**WORK TO BE COMPLETED**
Begin with the line containing "The width and height of the screenshot is (1270, 952)." and copy each line exactly through the last line of the entries, inclusive.

**INPUT RECORDS**
┄┄┄┄┄┄
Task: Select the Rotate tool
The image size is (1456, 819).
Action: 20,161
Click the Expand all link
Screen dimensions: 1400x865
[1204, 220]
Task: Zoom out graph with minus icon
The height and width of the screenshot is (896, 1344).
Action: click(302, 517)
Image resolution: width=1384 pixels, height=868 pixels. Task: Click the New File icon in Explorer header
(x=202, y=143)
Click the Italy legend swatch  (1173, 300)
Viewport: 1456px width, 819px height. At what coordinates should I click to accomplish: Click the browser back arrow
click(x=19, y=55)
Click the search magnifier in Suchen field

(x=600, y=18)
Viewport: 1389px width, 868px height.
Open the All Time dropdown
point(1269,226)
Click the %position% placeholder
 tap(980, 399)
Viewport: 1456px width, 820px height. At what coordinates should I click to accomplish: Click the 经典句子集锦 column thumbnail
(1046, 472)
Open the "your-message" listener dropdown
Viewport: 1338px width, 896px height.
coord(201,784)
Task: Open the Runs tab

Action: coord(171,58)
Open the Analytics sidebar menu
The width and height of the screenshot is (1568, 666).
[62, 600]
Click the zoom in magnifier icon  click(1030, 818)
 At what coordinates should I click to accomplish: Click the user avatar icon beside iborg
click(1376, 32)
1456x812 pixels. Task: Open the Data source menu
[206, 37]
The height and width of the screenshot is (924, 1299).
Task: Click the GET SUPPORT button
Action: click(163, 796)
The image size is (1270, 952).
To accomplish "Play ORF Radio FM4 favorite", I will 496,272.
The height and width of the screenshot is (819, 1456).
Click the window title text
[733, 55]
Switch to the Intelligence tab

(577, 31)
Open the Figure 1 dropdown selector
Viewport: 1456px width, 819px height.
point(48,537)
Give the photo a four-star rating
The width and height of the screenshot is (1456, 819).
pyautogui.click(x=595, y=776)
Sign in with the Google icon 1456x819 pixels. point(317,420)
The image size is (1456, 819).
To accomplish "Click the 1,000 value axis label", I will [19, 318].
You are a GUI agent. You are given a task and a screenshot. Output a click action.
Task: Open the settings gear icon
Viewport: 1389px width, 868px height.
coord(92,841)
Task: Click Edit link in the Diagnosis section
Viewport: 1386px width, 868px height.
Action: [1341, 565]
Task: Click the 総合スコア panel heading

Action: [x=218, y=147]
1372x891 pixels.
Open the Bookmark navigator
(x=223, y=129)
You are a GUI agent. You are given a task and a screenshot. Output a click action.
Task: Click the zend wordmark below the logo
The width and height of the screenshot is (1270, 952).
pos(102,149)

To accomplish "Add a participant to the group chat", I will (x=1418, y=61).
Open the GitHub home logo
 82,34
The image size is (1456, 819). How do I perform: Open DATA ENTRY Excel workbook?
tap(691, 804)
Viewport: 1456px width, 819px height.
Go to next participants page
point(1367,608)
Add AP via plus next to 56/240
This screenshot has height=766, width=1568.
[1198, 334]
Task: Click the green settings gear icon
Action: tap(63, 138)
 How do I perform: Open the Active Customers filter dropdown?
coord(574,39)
┄┄┄┄┄┄
**EXERCISE OUTPUT**
The width and height of the screenshot is (1270, 952).
pos(102,149)

To accomplish "Add a participant to the group chat", I will (x=1418, y=61).
Open the GitHub home logo
 82,34
The image size is (1456, 819). How do I perform: Open DATA ENTRY Excel workbook?
tap(691, 804)
Viewport: 1456px width, 819px height.
Go to next participants page
point(1367,608)
Add AP via plus next to 56/240
This screenshot has height=766, width=1568.
[1198, 334]
Task: Click the green settings gear icon
Action: tap(63, 138)
 How do I perform: Open the Active Customers filter dropdown?
coord(574,39)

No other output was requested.